Public litigation: Where would we be without Okiya Omtatah?

Activist Okiya Omtatah. FILE PHOTO | NATION MEDIA GROUP

What you need to know:

  • Two weeks ago, he was in court in a case he had filed about Sony Sugar offloading brown sugar it had imported from Brazil.

  • It is the same Mr Omtatah who last October saved consumers from a hike in prices of bottled water, juice, soda and other soft drinks.

  • Kenyans will also remember him for the cases he filed regarding last year’s General Election.

As activist Okiya Omtatah walked from his office at Nairobi’s Social Security House on Friday afternoon, a woman stopped him at an adjacent bus stop.

She had read about his push to have the Kenya National Examination Council return candidates’ slips after marking and she liked the idea.

After a brief chat, she gave him Sh1,000 to support photocopying of documents for the case that is scheduled for hearing before Justice John Mativo on January 24.

“She said she’s very concerned about the case,” Mr Omtatah told the Nation.

The woman might well be among thousands of Kenyans who have lately been asking themselves: Where would we be without Mr Omtatah?

LIFT BAN

The activist on Thursday delivered a win for thousands of passengers and bus companies after convincing High Court judge Enoch Chacha Mwita to temporarily lift a ban on night travel that was issued on December 31.

Two weeks ago, he was in court in a case he had filed about Sony Sugar offloading brown sugar it had imported from Brazil.

Though Lady Justice Roselyn Aburili did not grant his wish in her January 4 ruling, Mr Omtatah had made a point.

It is the same Mr Omtatah who last October saved consumers from a hike in prices of bottled water, juice, soda and other soft drinks.

This is after he convinced Justice Mativo to issue a temporary order suspending a gazette notice that required fixing excise duty stamps on the drinks’ packaging.

Kenyans will also remember him for the cases he filed regarding last year’s General Election. One of them, concerning the October 26 repeat of the presidential election, is still at the Supreme Court.

There is also a suit he lodged relating to last year’s ban of plastic packaging by the government that is still pending hearing before a three-judge bench of the Environment and Land Court.

GREATEST VICTORIES

One of his greatest victories, he said during Friday’s interview, was in 2014 when he convinced the High Court to order the police to restore toll-free emergency number 999.
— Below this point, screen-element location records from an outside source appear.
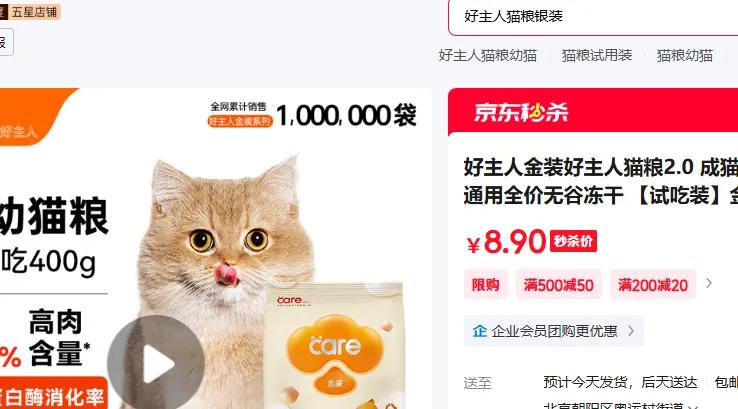Click the 限购 tag
The height and width of the screenshot is (409, 738).
(x=486, y=284)
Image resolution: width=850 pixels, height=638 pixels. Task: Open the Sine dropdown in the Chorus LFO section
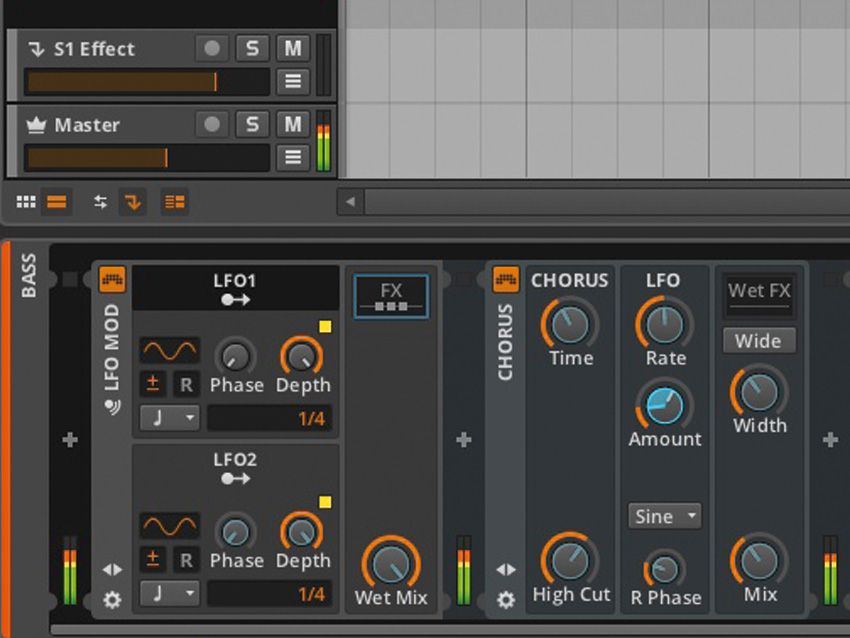(x=663, y=516)
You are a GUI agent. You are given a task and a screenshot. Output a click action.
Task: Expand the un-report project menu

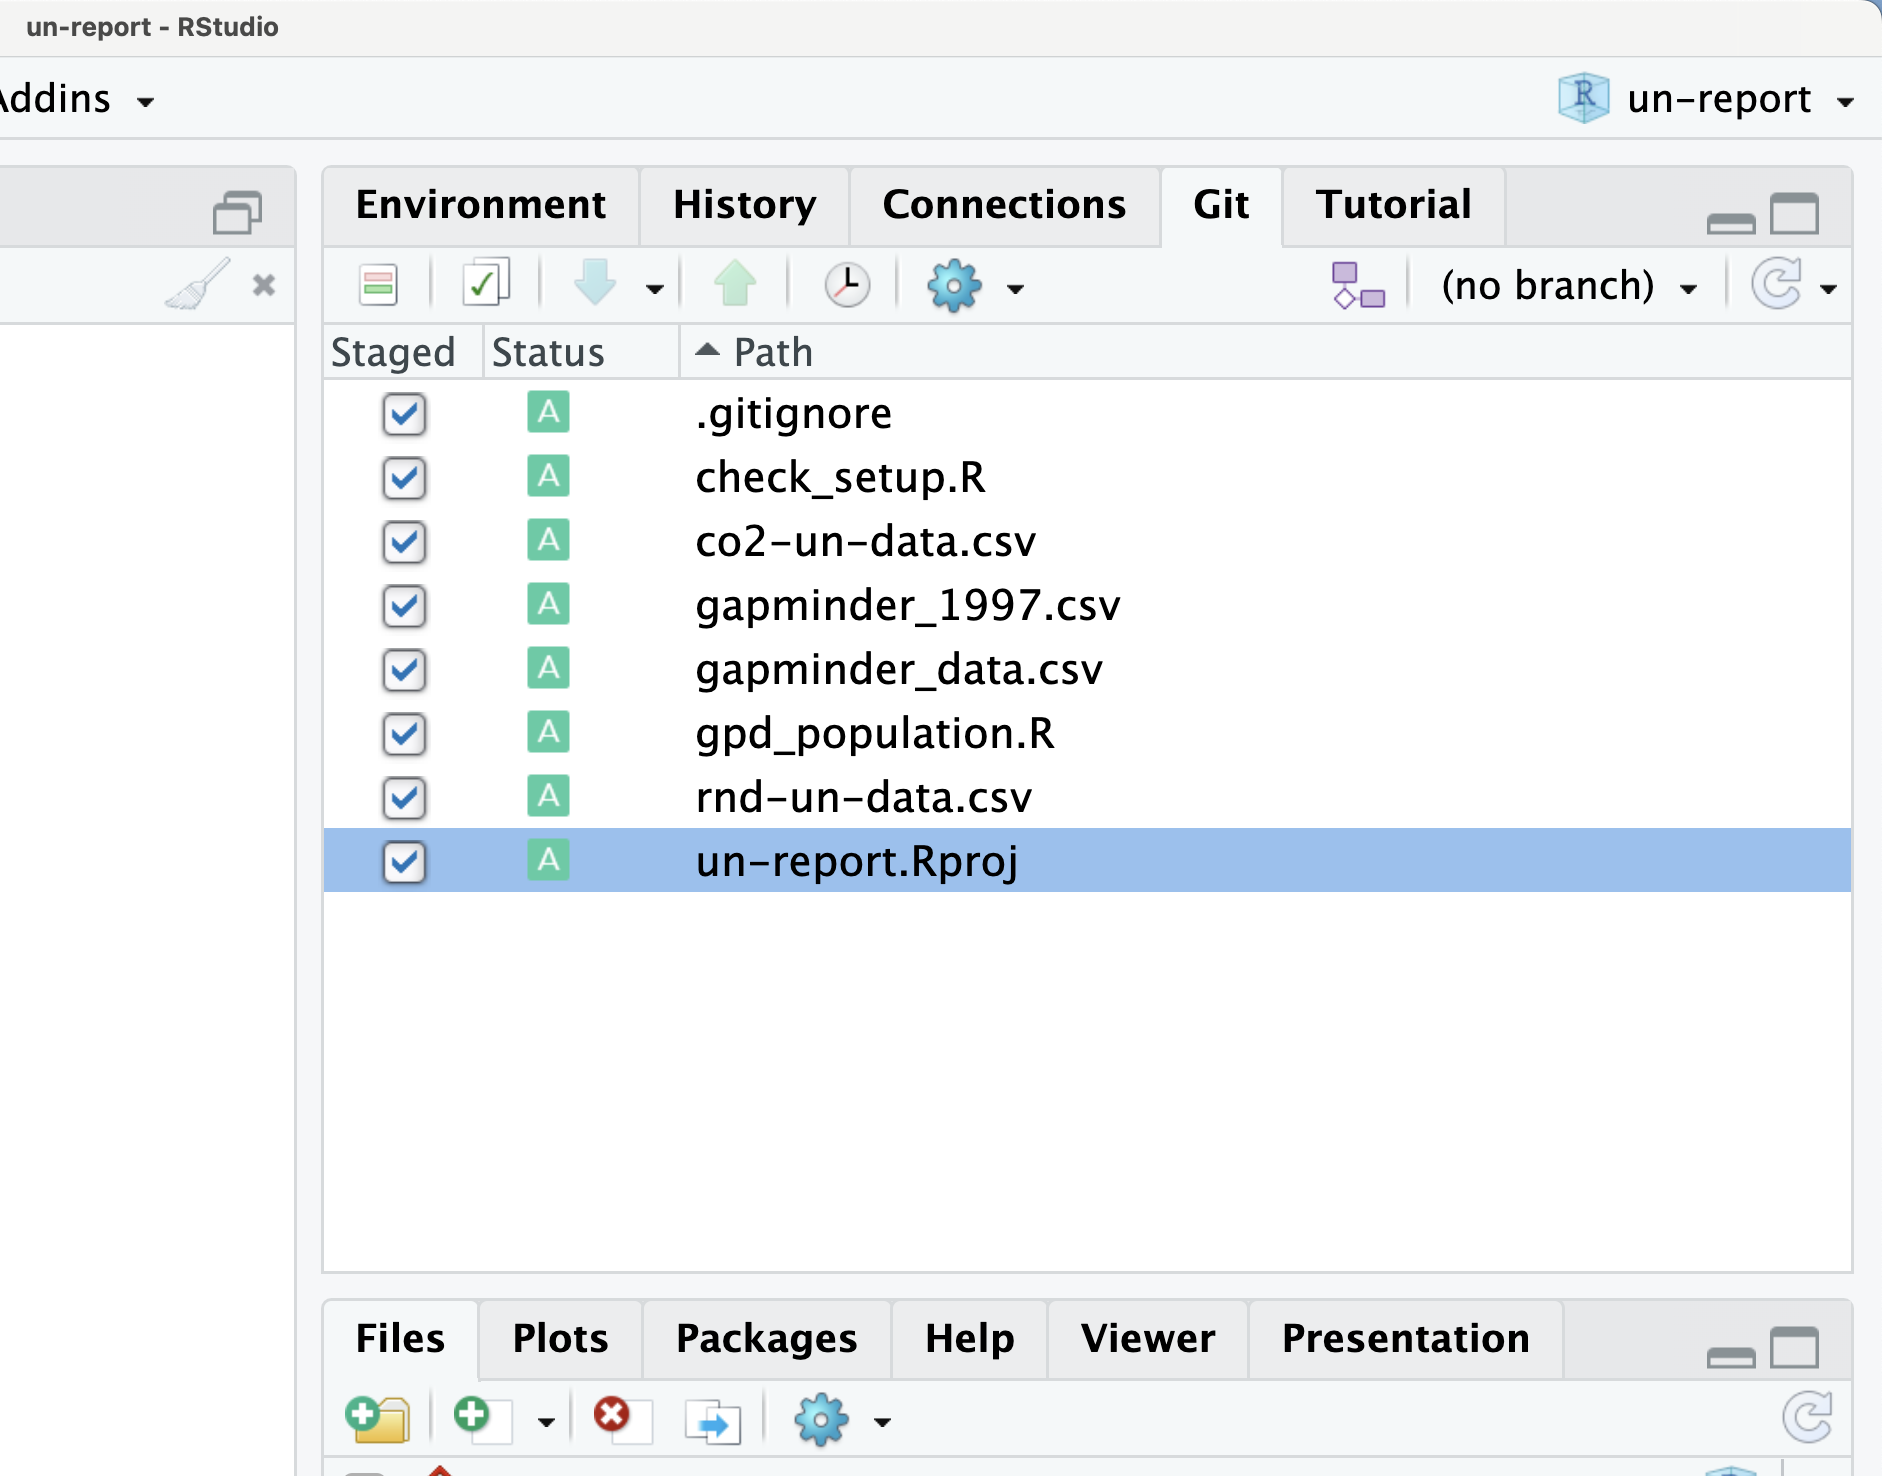[x=1707, y=99]
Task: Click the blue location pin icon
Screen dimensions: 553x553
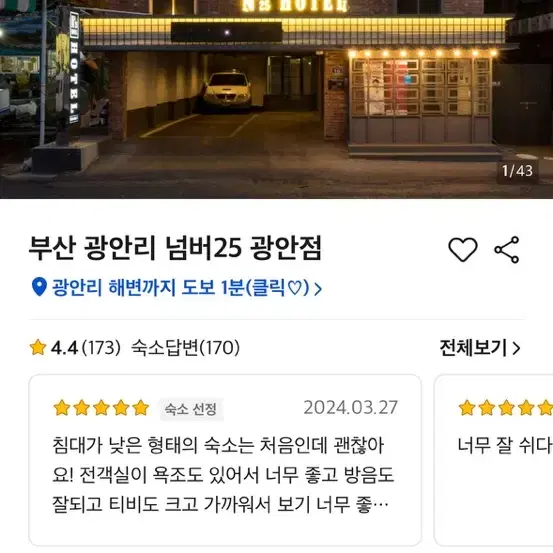Action: pyautogui.click(x=39, y=287)
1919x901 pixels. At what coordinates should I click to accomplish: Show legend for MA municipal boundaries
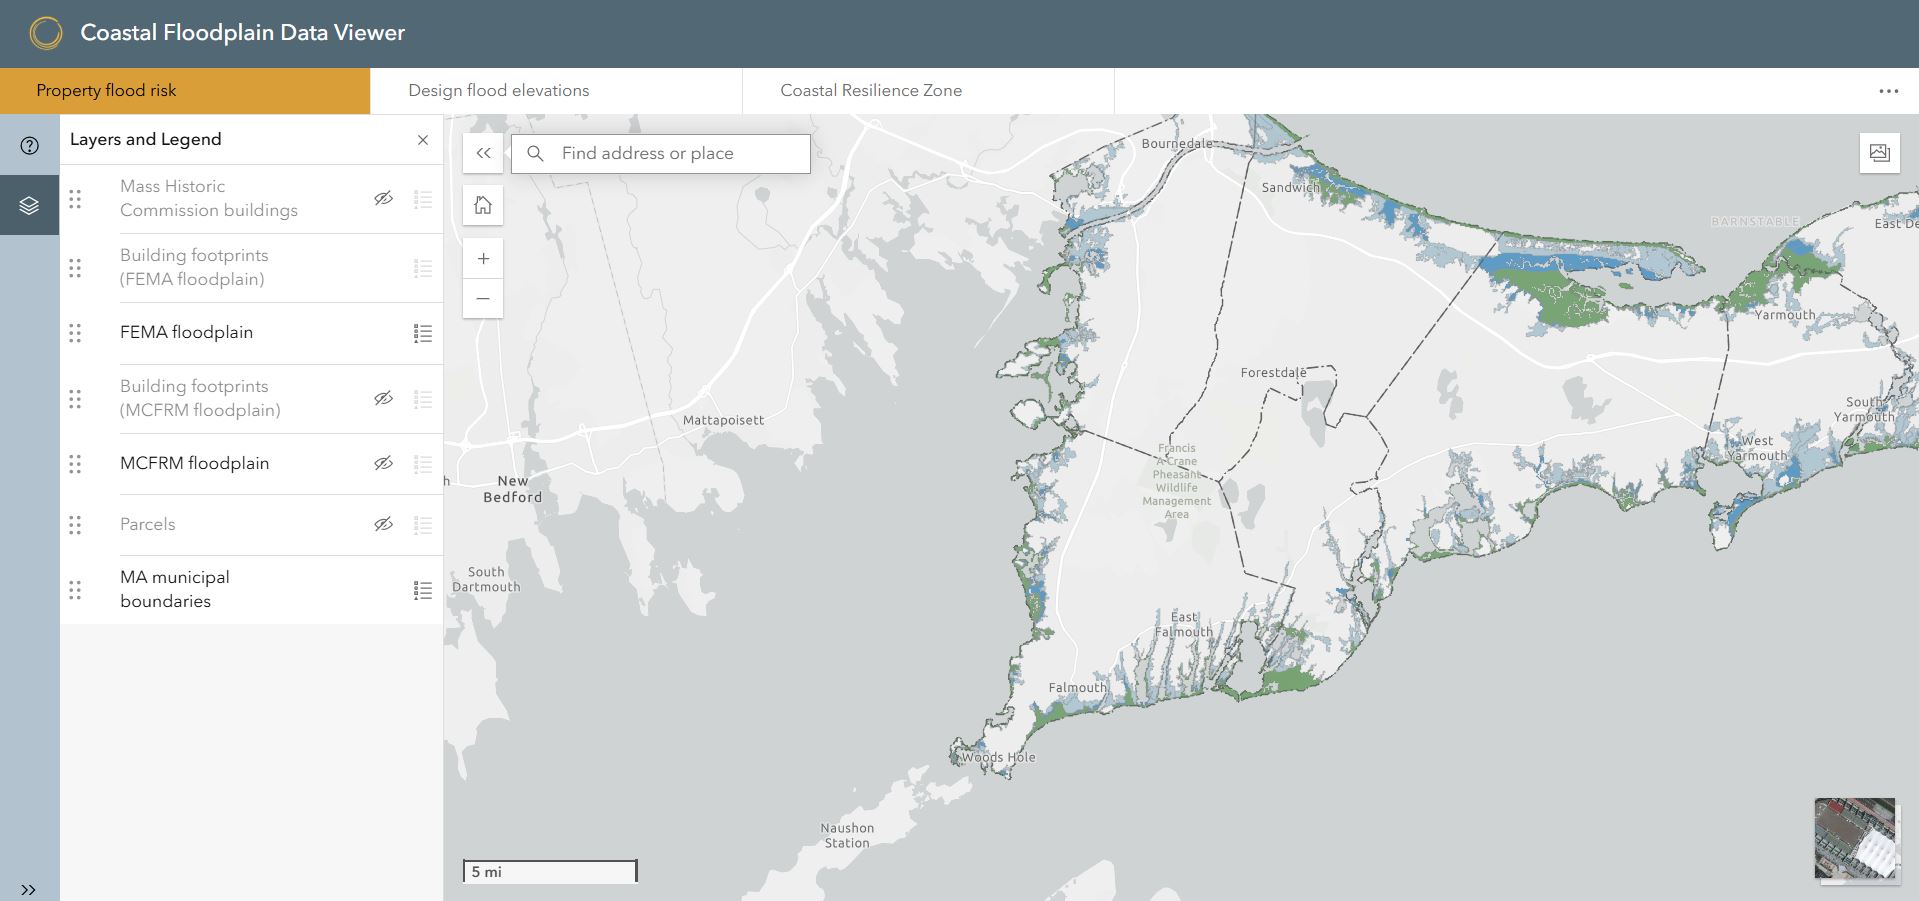pos(423,590)
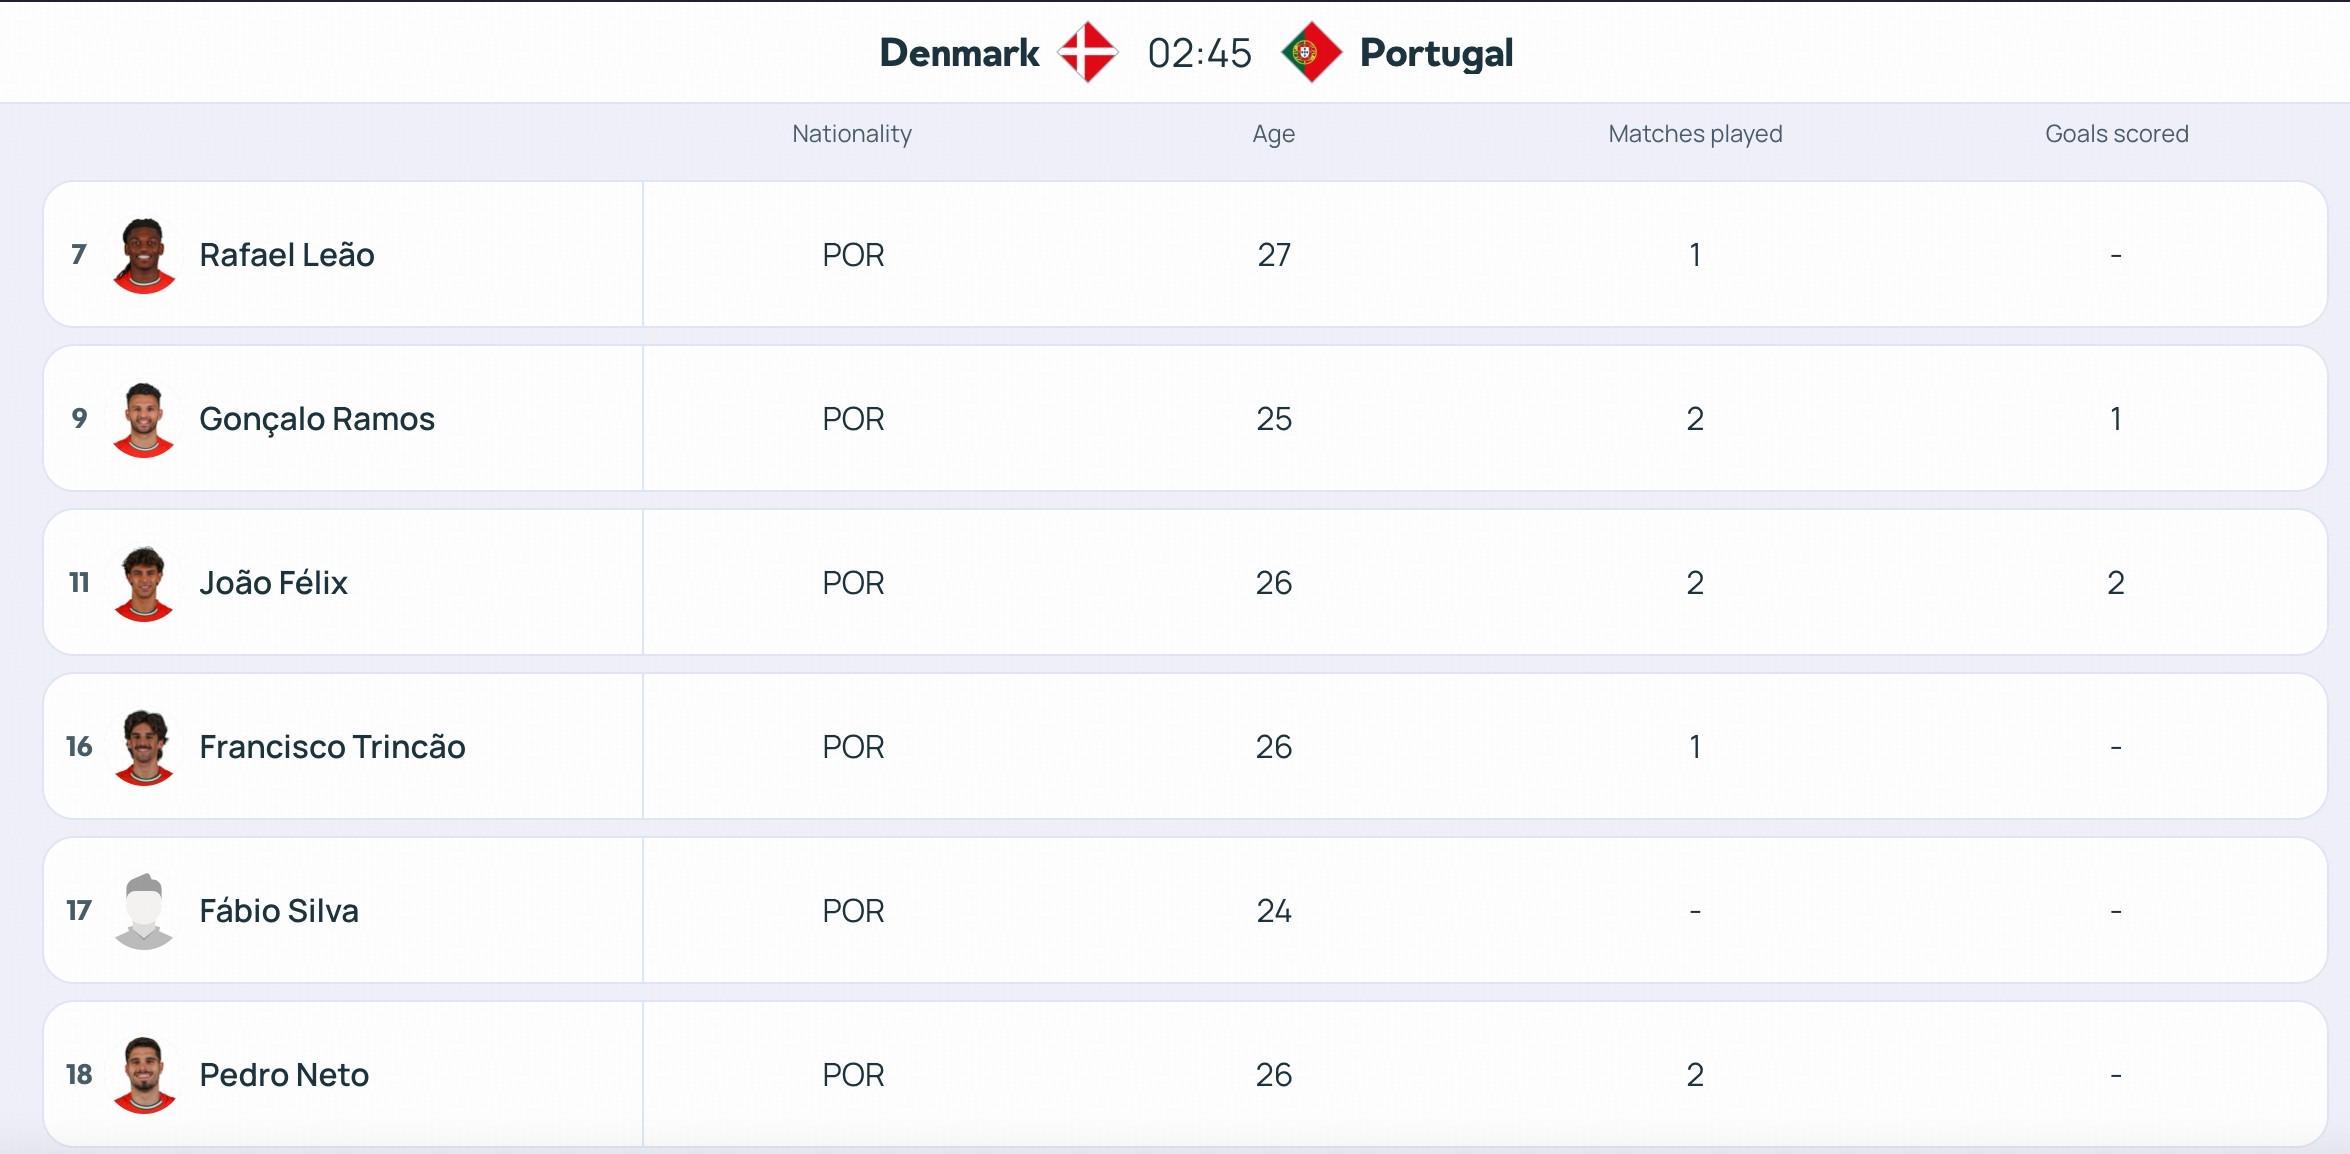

“We fought very hard. The Attorney-General opposed it but ultimately I won  and the President launched it. It is one of the Jubilee achievements now,” he said. “It has helped so many people, more than I even imagined.”

A playwright of no mean repute, Mr Omtata, also lists his 2013 battle for the staging controversial play Shackles of Doom by Butere Girls High School as having been one of his peak moments.

The play was to be staged at the national level in Mombasa during festivals that were to be held between April 16 and April 24, 2013. But it was banned through an April 1, 2013 letter to the school principal. Mr Omtatah challenged the ban and won after government officials changed tune.

“Even the school did not want to be associated with it but eventually it was staged and it won. That really touches my heart because it is creative writing and the government was going to gag these children,” he said.

LITTLE MONEY

Given the timing and magnitude of the cases he files, it is easy to say Mr Omtatah is a litigant-for-hire. But he vehemently fought such a notion.

“I move on my own. When I make some little money in the business I do, I use it,” he shot back.  Filing such cases, he said, is his way of “paying rent” on earth, adding that he earns his keep from buying and selling cereals.

“I don’t have money to hire a lawyer, but I know with Sh10,000, I can prosecute a case. My business doesn’t require me to be there all the time,” he said.

In fact, he prefers to prosecute matters on his own because he fears lawyers can get compromised and derail a case.

“I used to hire lawyers, and occasionally I do even now. But I got betrayed twice, where deals were struck by lawyers and the cases were compromised. That’s when I began following up the matters myself,” he said.

And in defence of his court-loving habit, Mr Omtatah said he only litigates public interest matters. He recounted cases where individuals had approached him to sue on their behalf.

PUBLIC LAW

“I refer them to lawyers because I don’t handle anything that is not public law. There has to be a public interest that is clear and visible on the face of it,” he said.

Besides his business, Mr Omtatah says he gets by because of his literary works.

He has a number of plays to his name, like Lwanda Magere, Voice of the People, Chains of Junkdom and An Exchange for Honour.

“They are now being taught in the US. I also get good royalties from there which I survive on,” he said. “Some have not even been published here.”

He said he is an active writer and is currently working on a novel “on the impact of China in this country – some creative work on how we are going to be Chinese very soon”.

For his participation in public litigation, he definitely has enemies.

Among his areas of litigation have been around public officials who should leave office, from Fazul Mahamed of the NGO Coordination board to John Njiraini of the Kenya Revenue Authority to Supreme Court judges who reach the age of 70.